Trecho citado.
——

Publicado no Jornal GGN –
Hoje foi cometido mais um crime na primeira página da Folha: uma nota com base em uma delação premiada sigilosa acusando o Senador Fernando Collor de ter recebido propinas.
No Senado, Collor presidia uma comissão diretamente ligada em infraestrutura. A denúncia é até verossímil, embora não tenha sido acompanhada de provas.
Mas o crime anunciado é outro. Por envolver cidadão com foro privilegiado, essa delação tinha que ser protegida contra vazamentos muito mais do que as demais – que transitavam apenas na justiça comum. É um crime, que mais uma vez será ignorado pelo Procurador Geral da República. O que fará o Ministro da Justiça José Eduardo Cardozo? Nada. Como nada fez em relação aos demais vazamentos.
O Ministro é um cidadão que teme. Teme ruídos de folhas, notas internas de jornais, teme encarar suas responsabilidades, teme agir, teme falatórios.
O mais rumoroso episódio de vazamento – a tal capa da revista Veja – quase decide as eleições de 2014. Motivou uma reação inédita da presidente Dilma Rousseff contra o abuso perpetrado. Por envolver a própria presidente, tornou-se uma questão de Estado. O que fez o Ministro, chefe maior da Polícia Federal. Solicitou a abertura de um inquérito que ficou ao relento. Limitou-se a ouvir três ou quatro jornalistas que alegaram seu direito de preservar a fonte. E ficou por isso mesmo.
Aí, advogados das empreiteiras solicitam uma audiência ao Ministro. Não se trata de convescote ou missão de paz. Trata-se de exigir dele o cumprimento da lei e de suas obrigações em relação aos vazamentos.
O que faz o Ministro? Esconde a audiência em sua agenda pública, expondo os advogados que cumpriram com todos os procedimentos formais.
O risco sistêmico
Não apenas isso.
Há um risco sistêmico de paralisação de grande parte das obras do país por inviabilização das empreiteiras envolvidas com a Lava Jato. A dinâmica de uma obra é a seguinte:
1. A empreiteira é contratada.
2. De posse do contrato, toma um financiamento bancário para iniciar as obras.
3. À medida que as obras são entregues, recebe o pagamento e quita o financiamento.
A Lava Jato inviabilizou a tomada de financiamento e a contratação pelo poder público.
É evidente que precisa terminar o ciclo de abusos das empreiteiras e, nesse sentido, a Lava Jato cumpre um papel histórico.
Tome a Camargo Correia. Esteve envolvida em negociações obscuras com o governo de São Paulo, para impedir o indiciamento de seus executivos no acidente do Metrô. Depois, foi apanhada em cheio pela Operação Castelo de Areia e se livrou graças a manobras nebulosas. Nem isso aplacou sua falta de limites. É evidente que o peso da Justiça precisa se abater sobre seus controladores.
O mesmo aconteceu com a Mendes Junior que, antes da atual fase de obras, assim como a CR Almeida, tinha se transformado em uma empresa especializada em entrar na Justiça com ações espúrias contra o poder público.

——

Problemas a resolver.
**a)** Relacione todas as empreiteiras que o trecho citado menciona pelo nome.
**b)** Responda, com base no trecho citado:
(i) A que área estava diretamente ligada a comissão que Collor presidia no Senado?
(ii) Quantos jornalistas o Ministro se limitou a ouvir no inquérito sobre a capa da revista Veja?
(iii) Segundo a dinâmica descrita, o que a empreiteira faz ao obter a posse do contrato?
**c)** Transcreva o trecho citado desde as palavras "Publicado no Jornal" até as palavras "ter recebido propinas.", inclusive, substituindo "propinas" por "vantagens indevidas".

Conjunto de dados.

——

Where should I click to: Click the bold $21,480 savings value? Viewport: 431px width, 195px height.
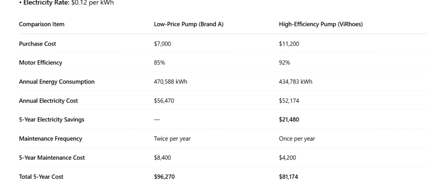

——

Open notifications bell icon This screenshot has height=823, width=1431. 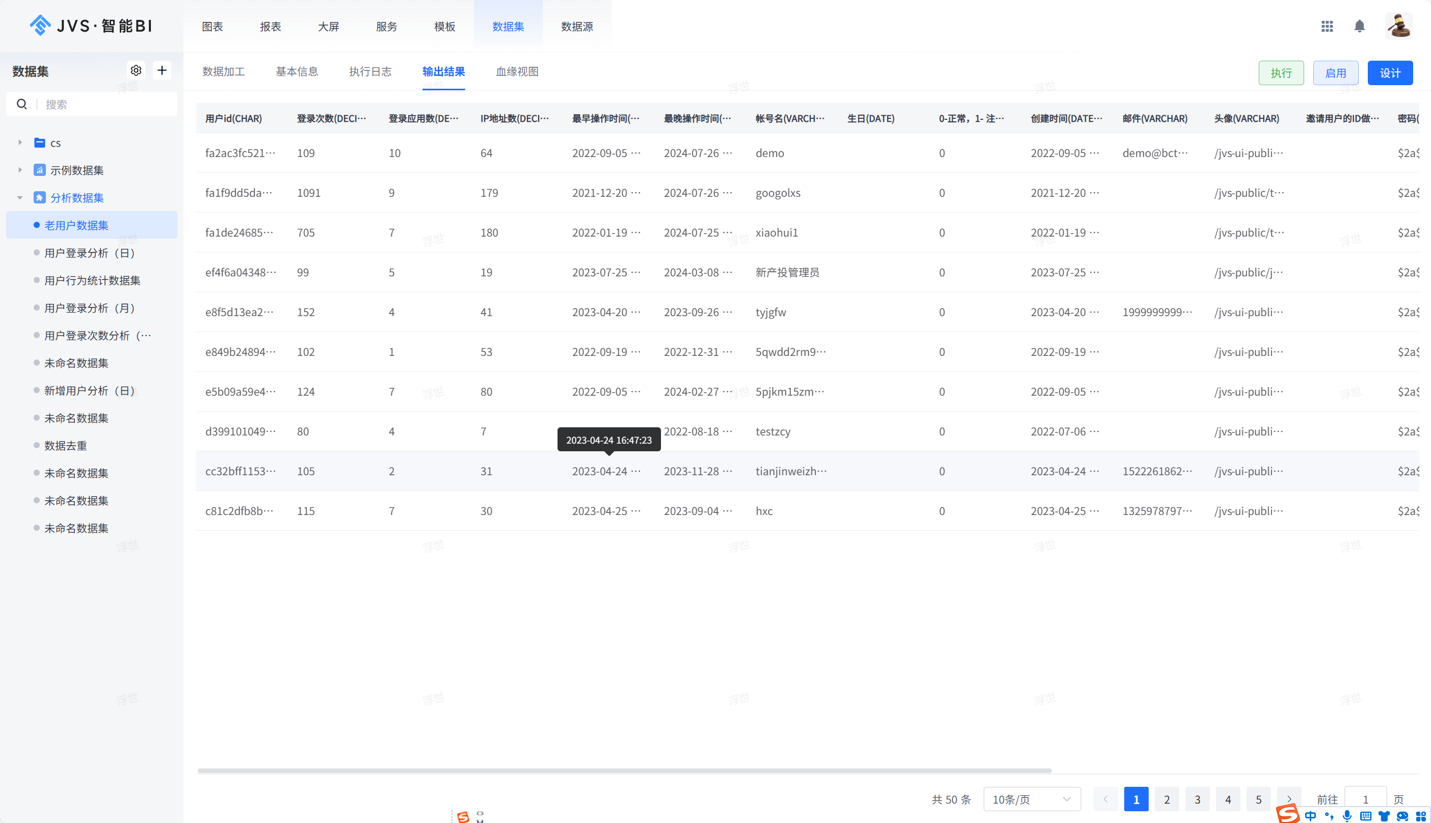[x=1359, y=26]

——

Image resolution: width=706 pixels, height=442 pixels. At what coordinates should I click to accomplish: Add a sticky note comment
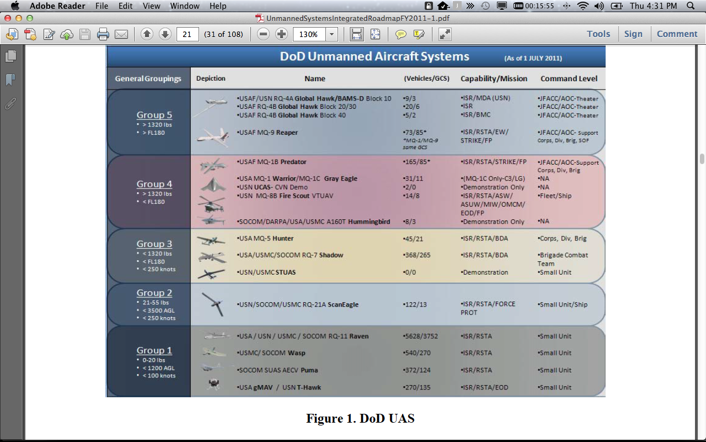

——

Resultados.
**a)** Camargo Correia; Mendes Junior; CR Almeida

**b)**
(i) À infraestrutura.
(ii) Três ou quatro jornalistas.
(iii) Toma um financiamento bancário para iniciar as obras.

**c)**
Publicado no Jornal GGN –
Hoje foi cometido mais um crime na primeira página da Folha: uma nota com base em uma delação premiada sigilosa acusando o Senador Fernando Collor de ter recebido vantagens indevidas.